Start of Information given

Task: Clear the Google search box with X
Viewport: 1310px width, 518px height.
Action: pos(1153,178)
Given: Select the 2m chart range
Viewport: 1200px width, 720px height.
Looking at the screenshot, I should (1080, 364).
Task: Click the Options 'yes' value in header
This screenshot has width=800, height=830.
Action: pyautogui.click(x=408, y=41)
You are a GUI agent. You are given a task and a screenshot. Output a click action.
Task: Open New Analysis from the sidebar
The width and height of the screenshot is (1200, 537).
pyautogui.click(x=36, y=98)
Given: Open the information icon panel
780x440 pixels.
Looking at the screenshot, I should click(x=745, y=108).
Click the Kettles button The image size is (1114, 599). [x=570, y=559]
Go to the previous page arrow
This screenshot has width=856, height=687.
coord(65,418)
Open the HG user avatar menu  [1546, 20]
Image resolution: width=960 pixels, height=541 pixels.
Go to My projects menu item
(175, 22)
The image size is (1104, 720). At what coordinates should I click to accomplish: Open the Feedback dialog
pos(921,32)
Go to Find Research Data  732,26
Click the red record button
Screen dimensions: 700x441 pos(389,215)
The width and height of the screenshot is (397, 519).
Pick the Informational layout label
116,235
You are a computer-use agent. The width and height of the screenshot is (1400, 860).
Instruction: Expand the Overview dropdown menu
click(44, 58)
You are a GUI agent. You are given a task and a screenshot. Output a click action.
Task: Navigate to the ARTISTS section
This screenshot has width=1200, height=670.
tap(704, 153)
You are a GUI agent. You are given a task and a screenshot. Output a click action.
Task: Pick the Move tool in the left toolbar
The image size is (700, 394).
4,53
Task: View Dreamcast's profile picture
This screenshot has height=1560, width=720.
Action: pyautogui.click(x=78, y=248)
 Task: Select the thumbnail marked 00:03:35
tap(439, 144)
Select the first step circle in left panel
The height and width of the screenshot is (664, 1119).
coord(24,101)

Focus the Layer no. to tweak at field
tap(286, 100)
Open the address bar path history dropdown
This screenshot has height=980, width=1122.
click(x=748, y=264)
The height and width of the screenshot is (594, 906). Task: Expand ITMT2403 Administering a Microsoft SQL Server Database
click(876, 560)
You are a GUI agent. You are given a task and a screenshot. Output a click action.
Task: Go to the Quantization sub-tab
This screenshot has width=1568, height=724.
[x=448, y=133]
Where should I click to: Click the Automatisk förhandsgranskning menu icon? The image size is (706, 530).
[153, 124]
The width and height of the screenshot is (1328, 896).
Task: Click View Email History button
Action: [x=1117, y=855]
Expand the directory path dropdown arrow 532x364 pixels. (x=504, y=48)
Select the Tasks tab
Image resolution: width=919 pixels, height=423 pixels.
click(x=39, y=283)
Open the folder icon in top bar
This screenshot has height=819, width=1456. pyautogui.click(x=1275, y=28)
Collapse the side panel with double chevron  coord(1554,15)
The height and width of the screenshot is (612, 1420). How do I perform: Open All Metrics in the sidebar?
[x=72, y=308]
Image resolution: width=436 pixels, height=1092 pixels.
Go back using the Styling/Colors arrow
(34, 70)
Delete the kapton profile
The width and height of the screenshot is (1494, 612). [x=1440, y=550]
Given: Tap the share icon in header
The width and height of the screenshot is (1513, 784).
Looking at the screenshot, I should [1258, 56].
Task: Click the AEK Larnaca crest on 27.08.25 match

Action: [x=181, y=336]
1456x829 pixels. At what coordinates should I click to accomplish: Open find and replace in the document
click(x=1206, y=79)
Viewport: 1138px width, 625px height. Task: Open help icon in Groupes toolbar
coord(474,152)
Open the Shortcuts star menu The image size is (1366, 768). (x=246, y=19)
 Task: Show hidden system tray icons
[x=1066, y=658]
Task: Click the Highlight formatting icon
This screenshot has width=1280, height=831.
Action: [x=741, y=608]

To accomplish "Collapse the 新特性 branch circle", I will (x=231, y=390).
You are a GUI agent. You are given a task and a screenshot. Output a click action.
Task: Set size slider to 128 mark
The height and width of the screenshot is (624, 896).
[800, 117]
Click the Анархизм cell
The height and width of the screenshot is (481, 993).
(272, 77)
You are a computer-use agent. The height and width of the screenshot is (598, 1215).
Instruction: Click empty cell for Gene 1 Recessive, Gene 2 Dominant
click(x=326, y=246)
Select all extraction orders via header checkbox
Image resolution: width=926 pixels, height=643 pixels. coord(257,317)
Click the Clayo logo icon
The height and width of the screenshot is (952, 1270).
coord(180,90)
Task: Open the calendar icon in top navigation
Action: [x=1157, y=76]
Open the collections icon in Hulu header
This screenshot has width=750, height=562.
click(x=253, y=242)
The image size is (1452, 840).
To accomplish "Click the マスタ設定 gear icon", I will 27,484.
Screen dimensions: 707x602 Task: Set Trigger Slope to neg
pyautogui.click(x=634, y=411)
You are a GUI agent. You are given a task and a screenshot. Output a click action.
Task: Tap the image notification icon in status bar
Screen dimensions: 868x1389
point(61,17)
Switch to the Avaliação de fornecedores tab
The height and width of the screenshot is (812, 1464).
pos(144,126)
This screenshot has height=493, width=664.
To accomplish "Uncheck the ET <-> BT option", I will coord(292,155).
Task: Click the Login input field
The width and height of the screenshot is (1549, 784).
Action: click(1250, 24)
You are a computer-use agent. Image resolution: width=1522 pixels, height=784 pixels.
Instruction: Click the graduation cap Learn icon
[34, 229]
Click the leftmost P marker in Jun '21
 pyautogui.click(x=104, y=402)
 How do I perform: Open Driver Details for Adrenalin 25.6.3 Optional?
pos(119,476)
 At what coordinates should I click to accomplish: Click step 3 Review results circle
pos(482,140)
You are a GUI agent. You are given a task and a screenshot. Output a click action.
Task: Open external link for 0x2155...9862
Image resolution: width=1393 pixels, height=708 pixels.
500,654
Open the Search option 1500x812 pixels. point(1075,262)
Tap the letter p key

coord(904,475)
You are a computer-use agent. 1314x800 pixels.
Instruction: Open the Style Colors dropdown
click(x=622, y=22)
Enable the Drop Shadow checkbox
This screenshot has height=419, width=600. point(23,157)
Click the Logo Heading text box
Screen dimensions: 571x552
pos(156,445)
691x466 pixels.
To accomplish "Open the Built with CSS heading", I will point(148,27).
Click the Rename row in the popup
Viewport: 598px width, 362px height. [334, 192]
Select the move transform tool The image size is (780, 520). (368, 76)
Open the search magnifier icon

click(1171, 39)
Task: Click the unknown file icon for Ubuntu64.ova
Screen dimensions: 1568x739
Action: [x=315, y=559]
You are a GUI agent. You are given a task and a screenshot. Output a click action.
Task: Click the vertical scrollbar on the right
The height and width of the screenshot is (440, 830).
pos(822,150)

End of Information given

◆ **What you should do**:
Reply with one number only: the count of lines in the entries that contain "computer".

◆ **Solved exercise**:
4